His three variables are encoding cost, verification cost, and what he calls artifact versus process dependency. Encoding cost asks how expensive it is to describe the task in a prompt relative to just producing the output yourself. Verification cost asks whether you can actually confirm the output is correct — and crucially, whether doing so demands the same domain expertise the model was supposed to replace in the first place. The third variable is the one most easily overlooked: does the task's value lie in the finished output, or in the act of doing the work? A researcher building a compiler from scratch isn't just after a working binary. The construction is the contribution.

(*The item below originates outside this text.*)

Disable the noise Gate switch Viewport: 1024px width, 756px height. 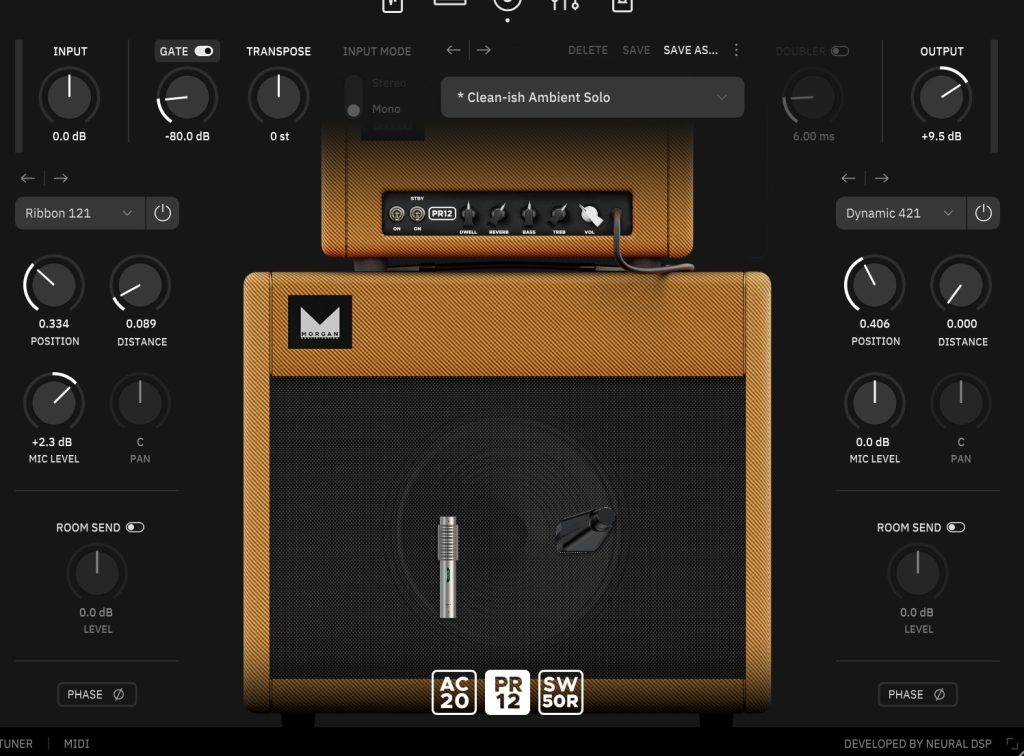click(x=204, y=51)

Bowman runs the framework against two of his own experiences, and the contrast is blunt. Eight hours with Claude Opus attempting to generate a Haskell DSL interpreter: failure. The task had high encoding complexity, verification that required deep expertise, and significant process dependency for a researcher whose intellectual contribution was the work of building itself. A single-line agent prompt to identify and install a forgotten package: immediate success. Low encoding cost, trivially checkable output, nothing lost by not doing it manually.
For readers tracking the agent space, what's notable is what the framework implies about scope. If Bowman is right, the tasks where models consistently succeed — low complexity, easy to verify, finished output is all that matters — tend to be the lowest-stakes work. Difficult, high-value problems score poorly on all three dimensions simultaneously. He brackets ethical and economic concerns explicitly (describing investment at current scale as "almost criminal fiduciary negligence" before setting it aside) to keep the argument technical — but the technical argument alone is inconvenient for a lot of current agent marketing.

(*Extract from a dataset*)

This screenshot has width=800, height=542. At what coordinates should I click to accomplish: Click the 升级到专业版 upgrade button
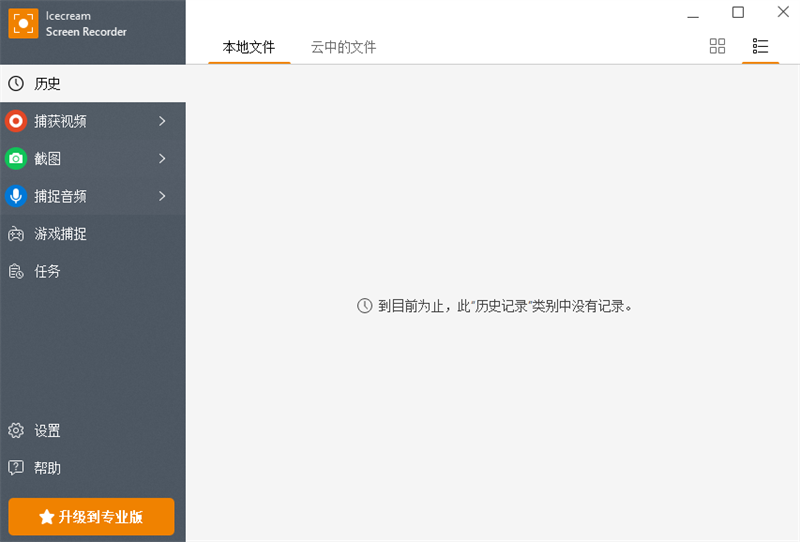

The framework has real limits. It's built on two personal case studies, which is a thin empirical base. It doesn't account for how these variables shift as models improve, and it doesn't help much with tasks that sit messily across all three dimensions at once. What it does offer is a vocabulary: a way to ask whether a claimed use case is actually a good one, rather than just a compelling demo. In a field where evaluation frameworks are scarce and hype is not, that's worth having.